The paper studies and proposes techniques for online (continual) learning with label delay. First the paper shows that several simple techniques adapted to the considered setting provide poor performance and then, they propose a method based on sampling previous data that achieves better results.

优点

The research topic is very relevant since the distribution of data often changes over time in practical scenarios. The paper also offers an experimental evaluation of several alternatives that can be of interest

缺点

The paper contribution over the state-of-the-art is unclear. Firstly, the setting the authors refer as "continual learning" is basically that of "online learning" with time-varying distributions. In particular, the model obtained at time t is never used to predict data from previous times, and hence is not affected by the specific problems of "continual learning" such as catastrophic forgetting. There is a significant body of work for online learning methods with delayed labels with which the methods in the paper should be compared with.

The paper first describe how different ideas do not work and then proposes a simple technique that works better. The first part of the paper is of limited interest. It would be more useful if the authors compare the technique they propose with other methods for online learning with delayed labels.

问题

Why you describe your methods as "continual learning"? It seems that the performance over past data is not evaluated so there cannot be any forgetting

Typos such as “ data. and deployed” should be avoided

评论

We agree with the reviewer that we need to differentiate our contributions from the works in Online Learning as we propose a Continual Learning framework. To this end we provide an extensive comparison on forgetting in [F] (see resources in the general comment). We exclude TTA from the evaluation as the feature representation is not altered by the training procedure in our TTA adaptation. Furthermore, note that on CGLM our method achieves twice the amount of backward transfer than the relevant baselines.

Online Learning and Online Continual Learning, while both involve learning from data arriving sequentially, differ fundamentally in scope. Online Learning typically deals with single-task streams, often assumed to be from an i.i.d. distribution, as outlined in section 2.3 of [20] and the introduction of [21]. In contrast, Online Continual Learning (OCL) is more concerned with non-stationary streams that undergo frequent changes in distribution, where mitigating forgetting is one of several challenges [21, 18, 22].

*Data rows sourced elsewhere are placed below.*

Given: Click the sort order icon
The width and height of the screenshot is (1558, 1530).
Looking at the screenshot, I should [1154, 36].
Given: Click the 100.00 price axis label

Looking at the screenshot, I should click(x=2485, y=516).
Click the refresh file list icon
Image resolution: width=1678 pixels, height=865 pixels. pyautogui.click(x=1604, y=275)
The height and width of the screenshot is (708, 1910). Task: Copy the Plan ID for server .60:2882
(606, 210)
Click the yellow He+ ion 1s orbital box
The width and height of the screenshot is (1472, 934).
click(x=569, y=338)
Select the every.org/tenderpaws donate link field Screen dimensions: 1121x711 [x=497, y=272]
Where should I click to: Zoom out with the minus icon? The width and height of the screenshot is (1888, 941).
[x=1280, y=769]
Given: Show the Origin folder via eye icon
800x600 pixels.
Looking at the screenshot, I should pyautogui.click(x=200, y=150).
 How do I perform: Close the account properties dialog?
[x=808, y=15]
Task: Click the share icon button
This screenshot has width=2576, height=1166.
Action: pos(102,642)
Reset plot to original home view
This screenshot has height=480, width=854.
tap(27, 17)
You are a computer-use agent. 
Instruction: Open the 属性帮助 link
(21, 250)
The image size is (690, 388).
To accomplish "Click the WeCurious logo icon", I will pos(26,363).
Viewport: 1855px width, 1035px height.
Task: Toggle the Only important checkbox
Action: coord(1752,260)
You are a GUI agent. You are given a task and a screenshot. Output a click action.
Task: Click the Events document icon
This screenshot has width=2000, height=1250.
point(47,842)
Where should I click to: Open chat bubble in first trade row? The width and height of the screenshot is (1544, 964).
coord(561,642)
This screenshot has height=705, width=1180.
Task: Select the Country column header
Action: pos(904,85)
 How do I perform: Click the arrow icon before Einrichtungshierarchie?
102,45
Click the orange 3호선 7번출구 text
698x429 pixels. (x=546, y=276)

Regarding our selection of metrics, we note that recent work in OCL, especially in scenarios with task-free or unclear task boundaries, has shifted the emphasis towards reporting final accuracy [22, 23] and adaptation to future samples (or domains) [14, 24, 16], rather than focusing on the measurement of forgetting (i.e., backward transfer). Consistent with [16], our work similarly emphasizes adaptation to future samples as a primary metric. However, for a comprehensive assessment, we will include backward transfer results in the appendix.

审稿意见
3

This paper considers the problem of continuous learning with label delay, where the ground truth label of certain data in the stream is available only after certain timestamps. The authors validate the negative effect of label delay on several recent continuous image classification datasets and provide an importance sampling based method to resist the label delay.

优点

This work considers an important problem in continuous learning, and the empirical results on the recent large-scale image dataset provide good insights for this line of research.

缺点

  1. There exist overclaim on the contribution of this paper. The problem setting of continuous learning or online learning with label delay is observed and studied over a decades ago and there are many both theoretical and empirical studies on this problem, please see [1,2,3,4] and reference in these papers. There is lack of discussion and comparison with this line of research.

[1] Weinberger, Marcelo J. and Ordentlich, Erik. On delayed prediction of individual sequences. IEEE Transactions on Information Theory, 2002.

[2] Kuncheva LI, Sánchez JS. Nearest neighbour classifiers for streaming data with delayed labelling. In: ICDM, 2008.

[3] Quanrud, Kent, and Daniel Khashabi. Online learning with adversarial delays. In: NIPS, 2015.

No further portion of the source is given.